With this thought in mind, he began to edge along toward one end of the car. Reaching his objective, he found the ladder and crawled down between the two freight cars, and clinging to the ladder, with his feet braced on the narrow ledge over the coupling, maintained a safe but uncomfortable position.
Suddenly the train began to slow down perceptibly, and he wondered whether or not he had been seen, and the engineer was coming back to investigate.
In that case there would be only one thing to do, and that was cut and run, taking refuge among the trees, for he had seen that the train had entered the woodland.
Phil risked taking a look by peering out around the car’s side, and what he saw surprised him sharply, although he was prepared for anything that might happen.

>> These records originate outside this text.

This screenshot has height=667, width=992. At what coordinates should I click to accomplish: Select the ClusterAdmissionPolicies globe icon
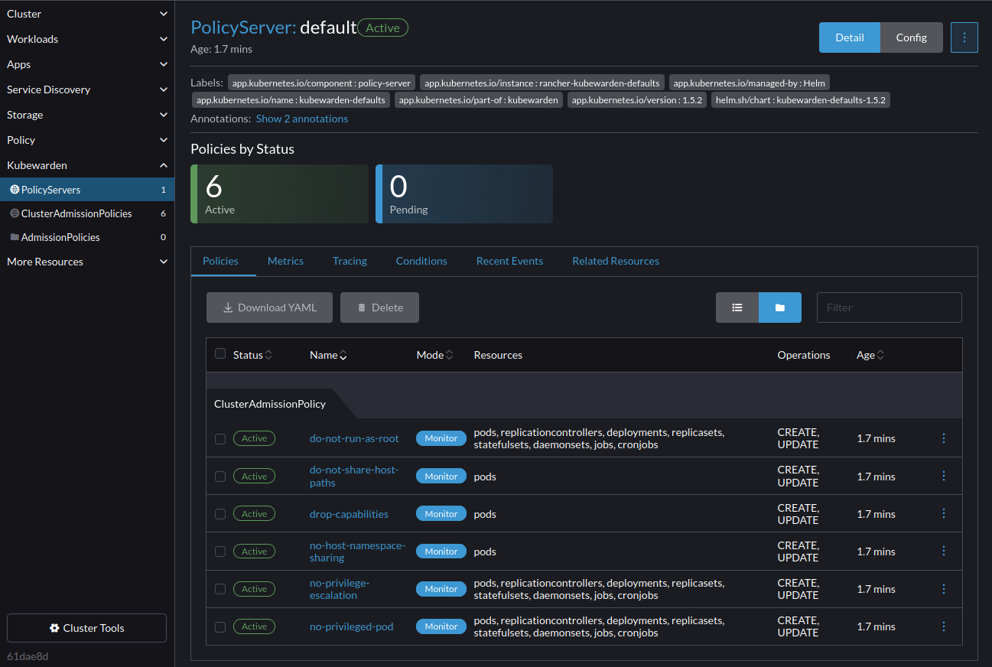pos(15,213)
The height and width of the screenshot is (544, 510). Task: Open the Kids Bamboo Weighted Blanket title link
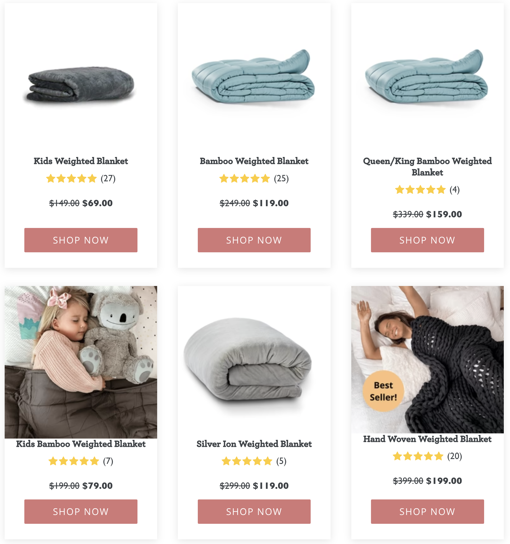click(x=81, y=444)
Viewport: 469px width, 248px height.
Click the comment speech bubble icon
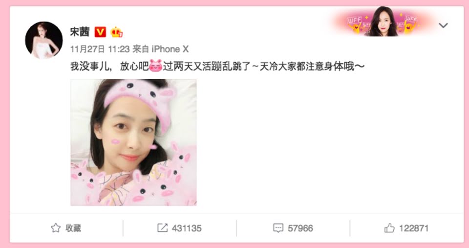click(278, 228)
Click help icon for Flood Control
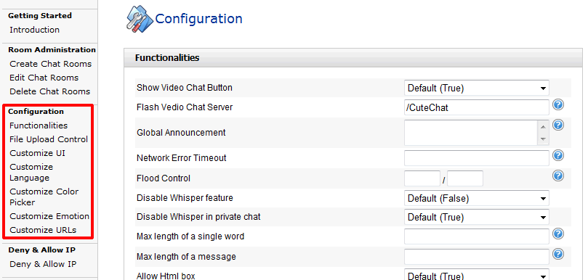The width and height of the screenshot is (588, 280). click(558, 176)
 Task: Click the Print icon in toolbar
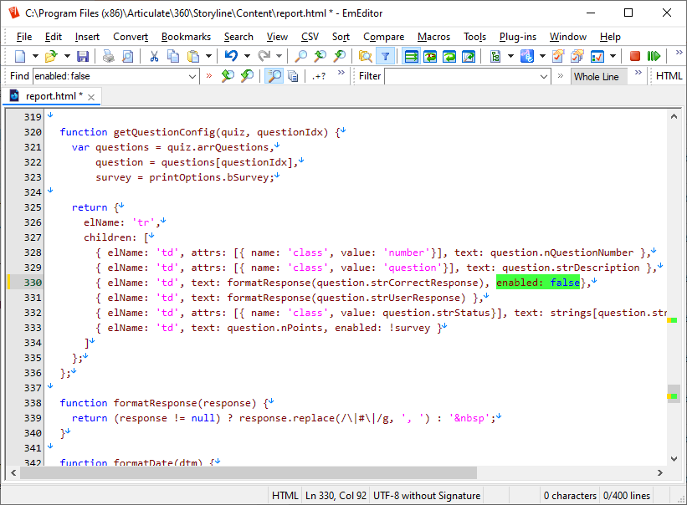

The train had come almost to a stop, and he saw the engineer leap down from his steps on the cab and stretch out a helping hand to someone that darted at that moment out of the woods.
The person that the engineer helped aboard was none other than Simmons, the postal inspector!
“Aha,” thought Phil to himself. “I am beginning to think I am on a warm trail. Now to get up towards the cab and see what this is all about.”
There was every chance that he would be seen as he got near to the cab, but at that moment Nature came to his aid. The sky darkened. Great black clouds rolled across the dome of the world, and it became almost as dark as dusk. It was one of those sudden summer storms, and that, and the fact that they were passing through the forest, made it just a shade lighter than night.